Esercizio breve a>
Nei record, riscrivi le righe dalla riga con "Describe the element at coordinates (66, 688)" fino alla riga con "What do you see at coordinates (748, 760)" compresa, sostituendo "screenshot" con "schermata" e lasciando invariato tutto il resto.

Testo di partenza>

=-=-=

Non Mentire, in onda dal 17 febbraio su Canale 5, viene da Liar – L’Amore Bugiardo, serie tv creata dai fratelli Williams per ITV (da noi andata un anno fa su Nove). Racconta di un uomo e una donna che si incontrano, escono a cena e poi passano una notte insieme. Dal giorno dopo lei accusa lui di averla violentata, lui sostiene che non sia vero niente, di essere vittima di accuse infondate e di una persecuzione. Noi non sappiamo cosa sia accaduto fino al finale e tutta la serie indaga sui due meccanismi in un sistema mediaticamente potentissimo: chi cerca soddisfazione e chi invece è perseguitato.

Il finale di stagione originale è andato in onda a ottobre 2017, esattamente quando compariva sui giornali il caso Weinstein. Di fatto la serie era arrivata un passo prima ed evidentemente non poteva tenere conto della centralità che questo dibattito eterno tra tutela di una vittima e attenzione per un accusato avrebbe assunto. Ora però Indigo ha realizzato l’adattamento italiano con Alessandro Preziosi e Greta Scarano diretti da Gianluca Maria Tavarelli in un mondo che invece ha ben presente quanto sia importante e quanto sia discusso a tutti i livelli il tema.

Alla Berlinale Carlotta Calori (di Indigo) assieme a Tavarelli e alla sceneggiatrice Lisa Nur Sultan hanno presentato il progetto di adattamento, e noi abbiamo avuto l’opportunità di incontrarli.

=-=-=

Dati forniti>
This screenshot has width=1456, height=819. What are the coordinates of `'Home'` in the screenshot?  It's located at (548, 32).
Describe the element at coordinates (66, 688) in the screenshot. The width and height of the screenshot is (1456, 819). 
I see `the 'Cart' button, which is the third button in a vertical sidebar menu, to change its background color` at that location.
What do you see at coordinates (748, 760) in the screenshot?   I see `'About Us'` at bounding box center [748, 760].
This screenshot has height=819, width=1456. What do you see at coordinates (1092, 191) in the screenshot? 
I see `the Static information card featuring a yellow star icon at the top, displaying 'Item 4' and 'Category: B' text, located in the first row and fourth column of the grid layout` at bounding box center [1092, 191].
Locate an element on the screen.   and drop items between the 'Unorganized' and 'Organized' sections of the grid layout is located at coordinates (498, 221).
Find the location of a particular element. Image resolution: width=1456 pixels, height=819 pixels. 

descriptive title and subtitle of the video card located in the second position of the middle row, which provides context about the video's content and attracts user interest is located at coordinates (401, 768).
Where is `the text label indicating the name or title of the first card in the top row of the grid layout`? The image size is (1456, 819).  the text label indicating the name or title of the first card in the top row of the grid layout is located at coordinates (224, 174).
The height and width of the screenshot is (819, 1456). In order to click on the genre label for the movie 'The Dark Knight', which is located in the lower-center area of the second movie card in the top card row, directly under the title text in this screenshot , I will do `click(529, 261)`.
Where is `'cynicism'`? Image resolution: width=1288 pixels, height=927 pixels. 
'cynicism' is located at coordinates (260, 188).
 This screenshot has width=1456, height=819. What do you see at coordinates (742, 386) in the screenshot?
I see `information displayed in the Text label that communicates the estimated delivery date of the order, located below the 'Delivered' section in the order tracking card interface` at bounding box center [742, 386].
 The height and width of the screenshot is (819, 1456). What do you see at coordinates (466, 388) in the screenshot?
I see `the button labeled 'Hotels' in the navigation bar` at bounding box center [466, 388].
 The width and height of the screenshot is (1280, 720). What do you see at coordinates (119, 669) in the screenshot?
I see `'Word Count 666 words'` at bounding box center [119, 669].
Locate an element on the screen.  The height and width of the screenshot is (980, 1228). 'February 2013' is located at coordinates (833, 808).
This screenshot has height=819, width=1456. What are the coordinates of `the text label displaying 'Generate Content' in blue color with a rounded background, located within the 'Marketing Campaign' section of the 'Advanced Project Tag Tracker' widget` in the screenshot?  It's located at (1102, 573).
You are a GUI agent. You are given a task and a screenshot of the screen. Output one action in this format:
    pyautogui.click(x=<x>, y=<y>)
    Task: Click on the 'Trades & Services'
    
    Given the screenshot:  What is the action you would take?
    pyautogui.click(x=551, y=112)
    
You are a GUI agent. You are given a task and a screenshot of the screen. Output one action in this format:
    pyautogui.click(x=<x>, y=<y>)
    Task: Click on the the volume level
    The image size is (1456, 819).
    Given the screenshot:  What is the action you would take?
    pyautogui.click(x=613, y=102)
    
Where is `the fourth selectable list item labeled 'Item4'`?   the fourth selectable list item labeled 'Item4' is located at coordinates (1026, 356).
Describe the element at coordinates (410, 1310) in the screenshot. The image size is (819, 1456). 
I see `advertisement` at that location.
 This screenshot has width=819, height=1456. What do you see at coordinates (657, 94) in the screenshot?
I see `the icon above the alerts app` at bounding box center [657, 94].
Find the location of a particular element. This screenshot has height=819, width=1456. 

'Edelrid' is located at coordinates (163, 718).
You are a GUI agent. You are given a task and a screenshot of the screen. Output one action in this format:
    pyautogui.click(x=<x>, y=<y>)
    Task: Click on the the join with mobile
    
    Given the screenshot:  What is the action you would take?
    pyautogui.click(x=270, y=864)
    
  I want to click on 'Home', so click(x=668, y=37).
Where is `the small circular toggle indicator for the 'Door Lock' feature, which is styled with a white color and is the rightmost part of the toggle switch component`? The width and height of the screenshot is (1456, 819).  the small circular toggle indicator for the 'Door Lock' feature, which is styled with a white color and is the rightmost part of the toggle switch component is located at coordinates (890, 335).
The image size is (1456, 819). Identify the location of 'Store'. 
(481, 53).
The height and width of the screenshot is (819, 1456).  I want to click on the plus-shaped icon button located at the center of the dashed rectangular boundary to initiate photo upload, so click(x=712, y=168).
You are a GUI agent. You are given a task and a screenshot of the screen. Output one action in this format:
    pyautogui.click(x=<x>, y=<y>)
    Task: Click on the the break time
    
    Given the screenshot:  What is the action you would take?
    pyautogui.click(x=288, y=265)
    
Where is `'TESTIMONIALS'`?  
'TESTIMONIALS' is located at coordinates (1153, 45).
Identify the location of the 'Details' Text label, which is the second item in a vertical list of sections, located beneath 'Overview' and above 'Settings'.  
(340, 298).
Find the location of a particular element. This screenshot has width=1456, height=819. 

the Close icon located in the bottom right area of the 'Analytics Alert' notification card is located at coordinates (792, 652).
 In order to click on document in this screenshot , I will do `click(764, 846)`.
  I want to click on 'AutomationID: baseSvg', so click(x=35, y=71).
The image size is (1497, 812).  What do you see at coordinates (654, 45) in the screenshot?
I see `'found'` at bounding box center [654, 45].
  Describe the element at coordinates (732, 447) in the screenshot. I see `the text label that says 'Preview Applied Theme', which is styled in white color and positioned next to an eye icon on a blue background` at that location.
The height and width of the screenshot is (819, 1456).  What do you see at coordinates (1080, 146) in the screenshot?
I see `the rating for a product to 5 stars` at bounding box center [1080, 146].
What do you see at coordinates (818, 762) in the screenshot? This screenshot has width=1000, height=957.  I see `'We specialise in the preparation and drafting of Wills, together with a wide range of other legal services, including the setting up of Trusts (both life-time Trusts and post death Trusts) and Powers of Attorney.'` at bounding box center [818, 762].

=-=-=

Esercizio breve b>
Riporta fedelmente il passo del testo su Non Mentire da "Alla Berlinale Carlotta" fino a "l’opportunità di incontrarli." compreso.

Risposta scritta a>
Describe the element at coordinates (66, 688) in the schermata. The width and height of the schermata is (1456, 819). 
I see `the 'Cart' button, which is the third button in a vertical sidebar menu, to change its background color` at that location.
What do you see at coordinates (748, 760) in the schermata?   I see `'About Us'` at bounding box center [748, 760].

Risposta scritta b>
Alla Berlinale Carlotta Calori (di Indigo) assieme a Tavarelli e alla sceneggiatrice Lisa Nur Sultan hanno presentato il progetto di adattamento, e noi abbiamo avuto l’opportunità di incontrarli.